The Pentagon statement said that the first six men above “were unanimously approved for transfer by the six departments and agencies”—Defense, Homeland Security, Justice, State, the Joint Chiefs of Staff, and the Office of the Director of National Intelligence—”comprising the task force.” A “consensus” was reached on the other nine that “continued … detention does not remain necessary to protect against a continuing significant threat to the security of the United States.
In all, 779 people have been held at Guantanamo Bay. The peak population was 684 in June 2003. There are now 61 left and 20 of them have been approved for transfer.
These fifteen have not been “released,” but the dual assumption of their transfer—that they can be kept under control and that U.S. interests are served by having them other than in Guantanamo Bay—is highly dubious.
To give only the most recent example, a Syrian national, Jihad Diyab (Abu Wa’el Dhiab), was transferred to Uruguay in 2014. Diyab was a document forger who had passed through al-Faruq and had connections with an incredible number of jihadi associates, both people and organizations.
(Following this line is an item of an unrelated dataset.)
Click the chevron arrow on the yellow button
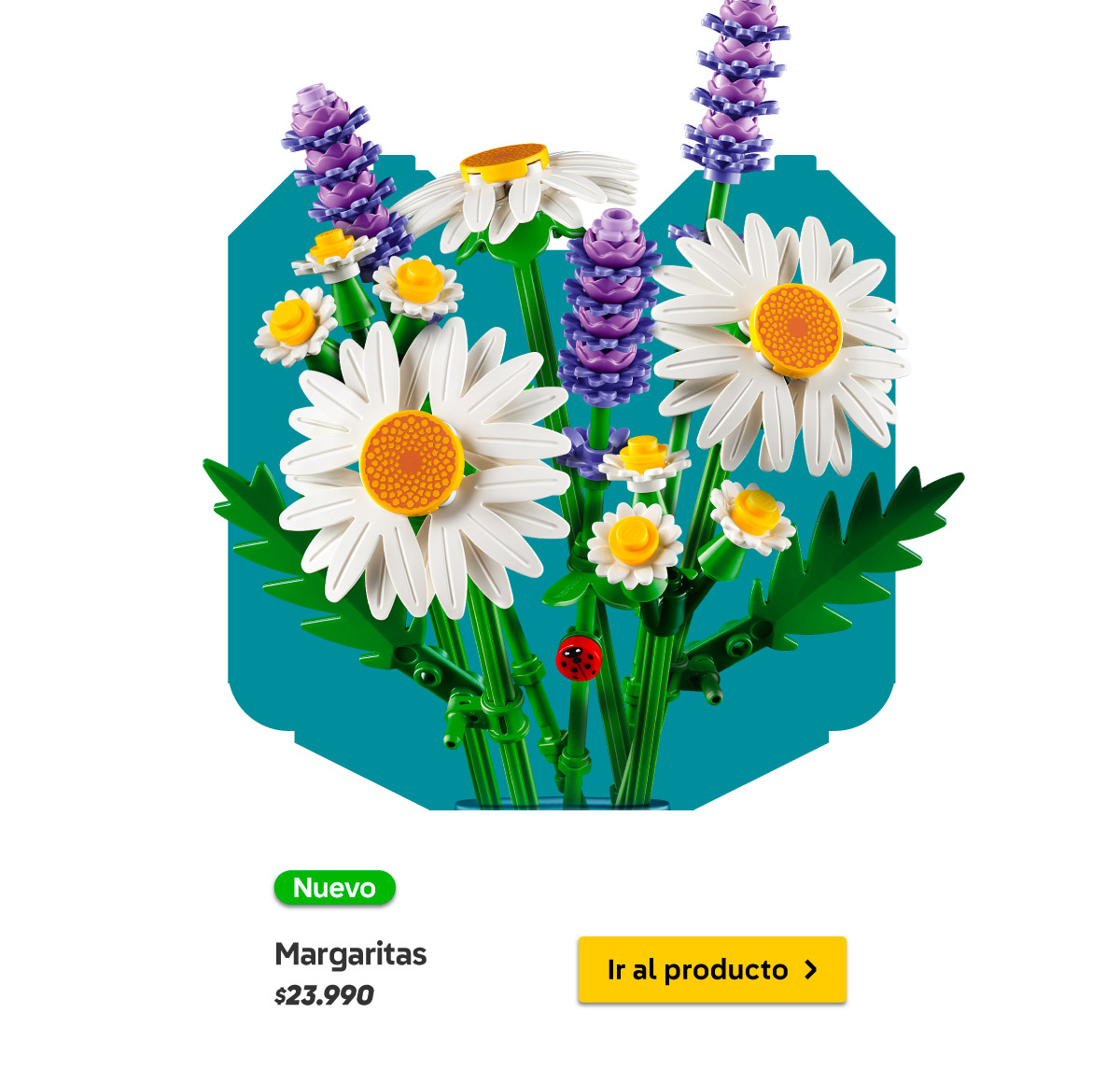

Among them was Abu Zubaydah, his fellow Syria and 9/11 recruiter Mohammed Zammar, and the Islamic State’s founder, Ahmad al-Khalayleh (Abu Musab al-Zarqawi). In June, Montevideo announced that it had “no idea whatsoever” where Diyab was. Diyab reappeared in Venezuela last month and expressed his desire to move to Turkey, the transit point for most of the foreign Jihadi-Salafists heading into Syria.
There are a significant number of ex-Guantanamo detainees who have simply disappeared. Some reappear, such as Ibrahim Bin Shakaran (a.k.a. Brahim Benchekroun a.k.a. Abu Ahmad al-Muhajir) and Mohammed al-Alami (Abu Hamza al-Maghrebi), two Moroccan former detainees who founded (p. 169) the Qaeda-linked Harakat Sham al-Islam in Syria. Others doubtless will not.
The Office of the Director of National Intelligence (ODNI) reported last year that of 653 detainees who had been transferred, 196 (30%) were either confirmed (117) or suspected (79) of rejoining terrorist activity. This underestimates the damage since many others continue to act as recruiters, facilitators, and in other supporting roles for jihadism.
There is a bizarrely widespread view at present that if somebody has been imprisoned in Guantanamo they should be assumed innocent. Some of this is naiveté, an inability to understand that there is actually a difference between providing terrorists a legal defence, and defending terrorists. Some of it is more cynical, with “advocacy” and “human rights” organizations that have proven not only unable to tell the difference but to wilfully deceive by using the former to pursue the latter.
Writing in January after Tariq al-Sawah and Abd al-Aziz al-Suwaydi were released, I concluded:
The race to release the Guantanamo detainees is a political decision based on a calculation—that the immediate danger from releasing hardened terrorists is offset by narrative “strategic gains” against the jihadists’ recruitment propaganda—which is simply wrong. Guantanamo is not a key driver of radicalization and never has been, but the danger of releasing men with specialist skills back into the ranks of the jihadists during an ongoing war is pressing and immediate.
This still stands.
UPDATE (14 SEPT 2016): ODNI released a report stating that it could confirm that nine of the 161 people released from the Guantanamo Bay detention facility during the Obama administration have rejoined the jihad (5.6%)—two of them in the first half of 2016—and eleven (6.8%) are suspected of having done so. 113 of the 532 detainees released or transferred by Bush (21.2%) definitely rejoined terrorist activities and seventy-five (14.1%) are suspected of doing so. Overall, out of 693 people moved from Guantanamo, 208 (30%) are either confirmed [122; 17.6%] or suspected [86; 12.4%] to have rejoined jihadi terrorism.
UPDATE (3 OCT 2016): The Washington Free Beacon obtained documents that showed the Obama administration had expended nearly $26,000 to survey the internal United States for “possible Guantanamo detainee relocation” sites, in explicit violation of Federal law.